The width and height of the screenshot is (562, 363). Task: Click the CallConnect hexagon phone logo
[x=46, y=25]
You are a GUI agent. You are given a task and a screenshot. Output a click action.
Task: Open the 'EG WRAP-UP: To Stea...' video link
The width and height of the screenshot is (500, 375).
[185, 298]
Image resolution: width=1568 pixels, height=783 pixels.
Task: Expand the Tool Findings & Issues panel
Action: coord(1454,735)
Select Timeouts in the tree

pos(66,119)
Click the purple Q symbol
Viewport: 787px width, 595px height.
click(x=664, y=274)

####

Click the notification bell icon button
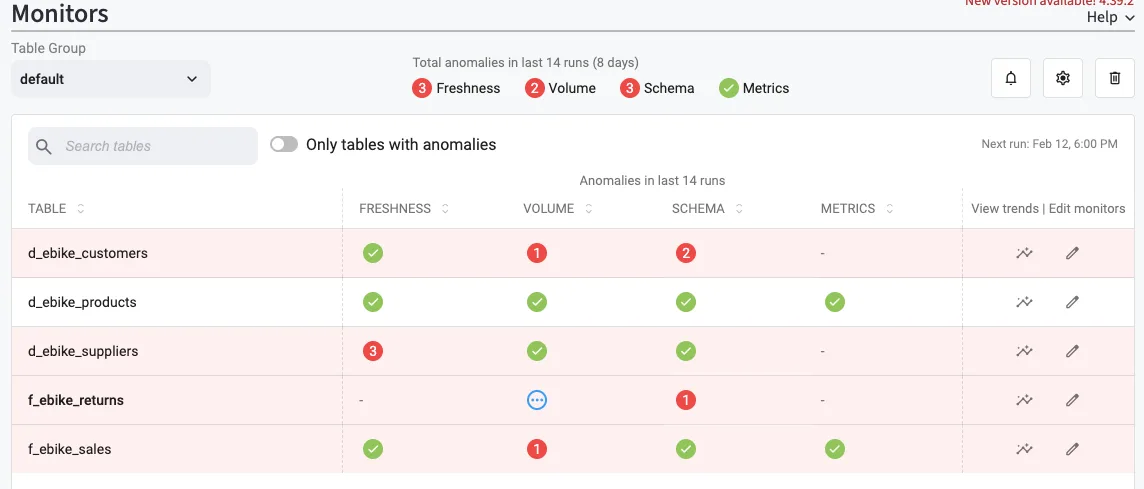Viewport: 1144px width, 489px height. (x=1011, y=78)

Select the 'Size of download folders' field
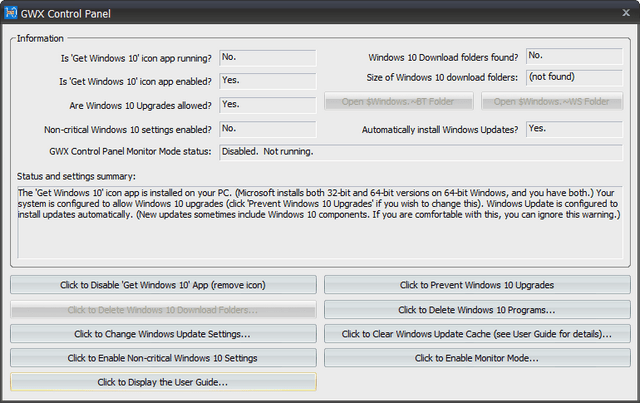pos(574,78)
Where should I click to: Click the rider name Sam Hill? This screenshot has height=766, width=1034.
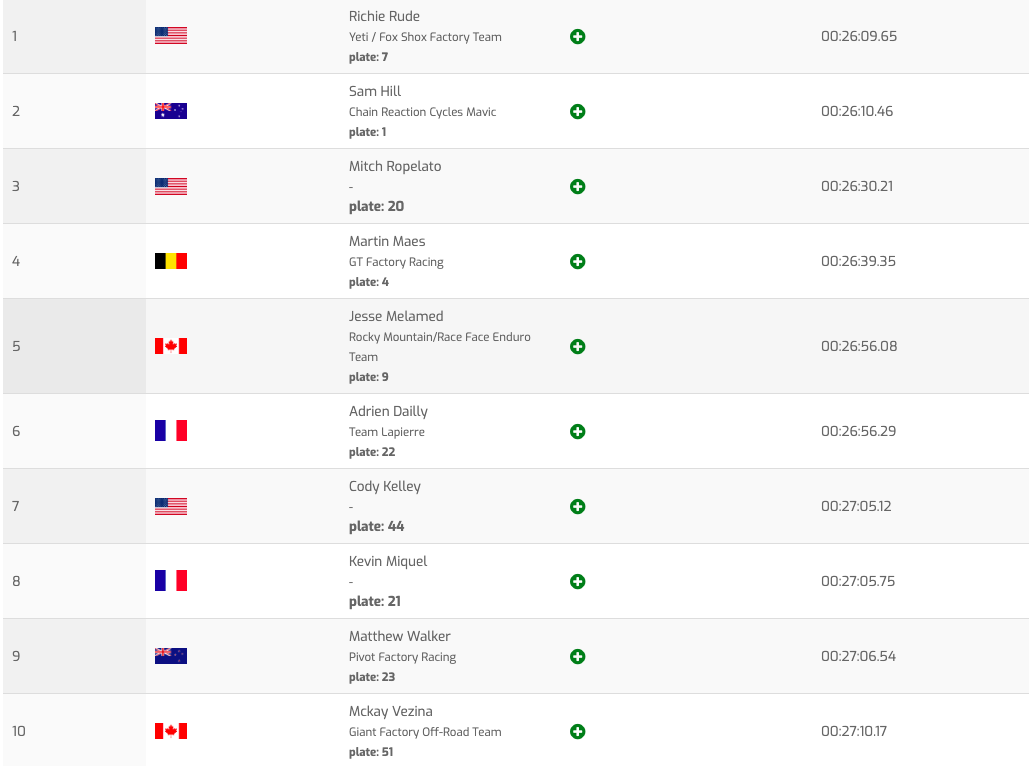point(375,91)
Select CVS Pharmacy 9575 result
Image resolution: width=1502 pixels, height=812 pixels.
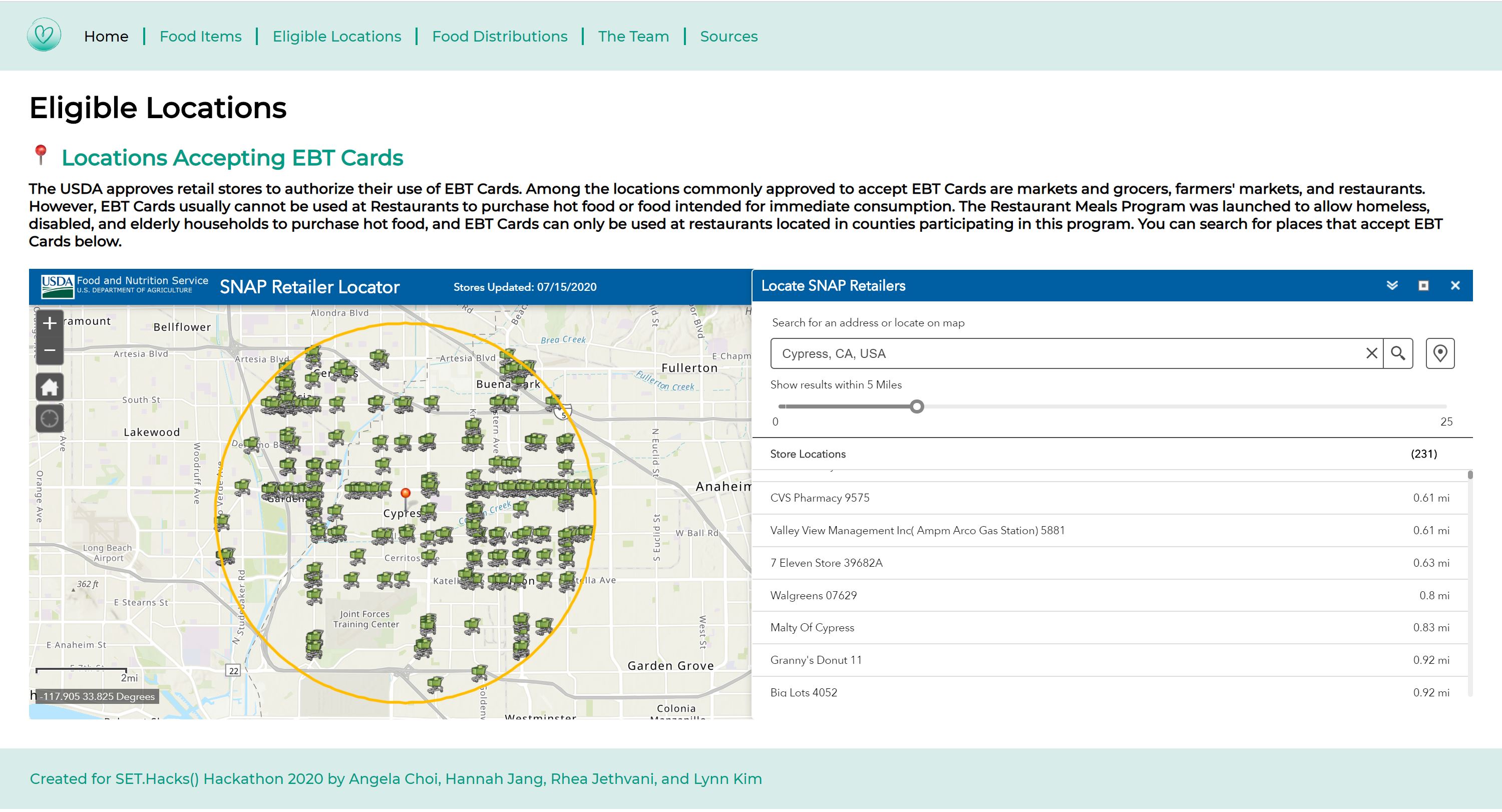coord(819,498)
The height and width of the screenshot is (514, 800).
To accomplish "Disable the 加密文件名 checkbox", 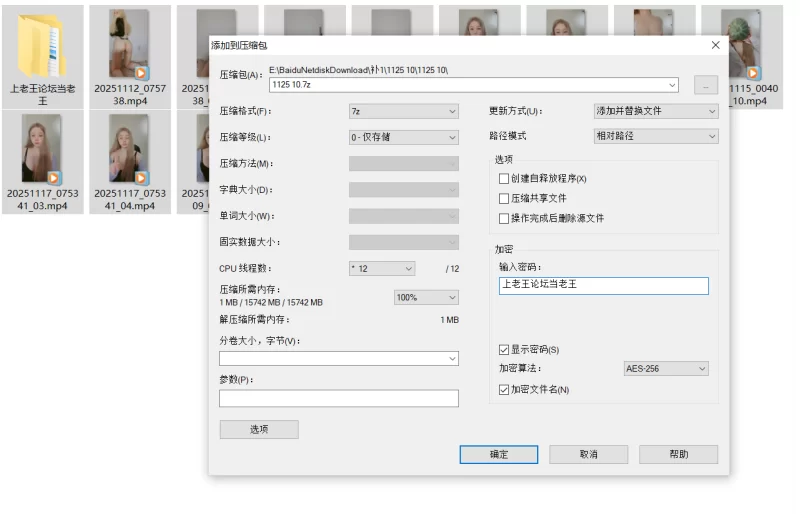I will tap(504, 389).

####

Recopiez mot pour mot tout ce qui va de la ligne contenant "The width and height of the screenshot is (562, 363)." jusqu'à la ligne contenant "[x=46, y=25]", ces deux lignes comprises.

## RÉPONSE FOURNIE
The width and height of the screenshot is (562, 363). Task: Click the CallConnect hexagon phone logo
[x=46, y=25]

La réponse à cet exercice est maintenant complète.